Could you print every line from the first one of the records below through the line containing "You are a computer-use agent. 800x503 pixels.", with both included and nothing else?

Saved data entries
__________________________________________________
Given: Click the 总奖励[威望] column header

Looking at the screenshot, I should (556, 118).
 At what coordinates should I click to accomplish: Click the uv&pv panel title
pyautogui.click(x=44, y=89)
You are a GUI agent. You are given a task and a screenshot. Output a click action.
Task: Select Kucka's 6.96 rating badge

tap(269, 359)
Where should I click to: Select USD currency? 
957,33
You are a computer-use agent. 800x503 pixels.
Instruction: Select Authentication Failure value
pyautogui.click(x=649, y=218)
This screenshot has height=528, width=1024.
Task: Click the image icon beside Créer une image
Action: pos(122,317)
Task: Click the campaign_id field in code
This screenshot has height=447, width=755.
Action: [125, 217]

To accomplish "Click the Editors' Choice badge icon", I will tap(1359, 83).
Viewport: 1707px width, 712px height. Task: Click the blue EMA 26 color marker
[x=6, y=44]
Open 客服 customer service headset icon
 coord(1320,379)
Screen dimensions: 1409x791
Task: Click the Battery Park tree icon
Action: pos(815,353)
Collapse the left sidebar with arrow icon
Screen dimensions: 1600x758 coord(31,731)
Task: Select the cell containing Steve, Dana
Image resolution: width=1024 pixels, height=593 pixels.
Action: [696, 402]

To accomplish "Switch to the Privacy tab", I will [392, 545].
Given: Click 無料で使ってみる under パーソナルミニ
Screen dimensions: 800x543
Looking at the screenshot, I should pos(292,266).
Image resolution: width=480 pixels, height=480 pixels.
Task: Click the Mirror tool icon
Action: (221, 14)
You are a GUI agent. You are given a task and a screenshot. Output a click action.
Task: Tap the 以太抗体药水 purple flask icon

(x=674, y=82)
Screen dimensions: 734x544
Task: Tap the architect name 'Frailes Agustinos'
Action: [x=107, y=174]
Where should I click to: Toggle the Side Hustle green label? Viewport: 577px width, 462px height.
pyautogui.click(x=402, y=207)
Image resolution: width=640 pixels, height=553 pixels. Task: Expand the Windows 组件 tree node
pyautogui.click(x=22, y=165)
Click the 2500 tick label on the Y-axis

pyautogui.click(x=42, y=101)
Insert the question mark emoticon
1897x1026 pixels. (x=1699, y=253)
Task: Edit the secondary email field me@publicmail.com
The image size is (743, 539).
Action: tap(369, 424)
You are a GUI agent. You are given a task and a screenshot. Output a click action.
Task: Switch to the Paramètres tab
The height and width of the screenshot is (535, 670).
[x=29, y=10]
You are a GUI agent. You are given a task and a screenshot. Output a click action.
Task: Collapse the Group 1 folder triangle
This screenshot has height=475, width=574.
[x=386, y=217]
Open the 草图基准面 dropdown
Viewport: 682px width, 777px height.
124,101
__________________________________________________
* Exercise result *
Given: Click the 总奖励[威望] column header

Looking at the screenshot, I should (556, 118).
 At what coordinates should I click to accomplish: Click the uv&pv panel title
pyautogui.click(x=44, y=89)
You are a GUI agent. You are given a task and a screenshot. Output a click action.
Task: Select Kucka's 6.96 rating badge

tap(269, 359)
Where should I click to: Select USD currency? 
957,33
You are a computer-use agent. 800x503 pixels.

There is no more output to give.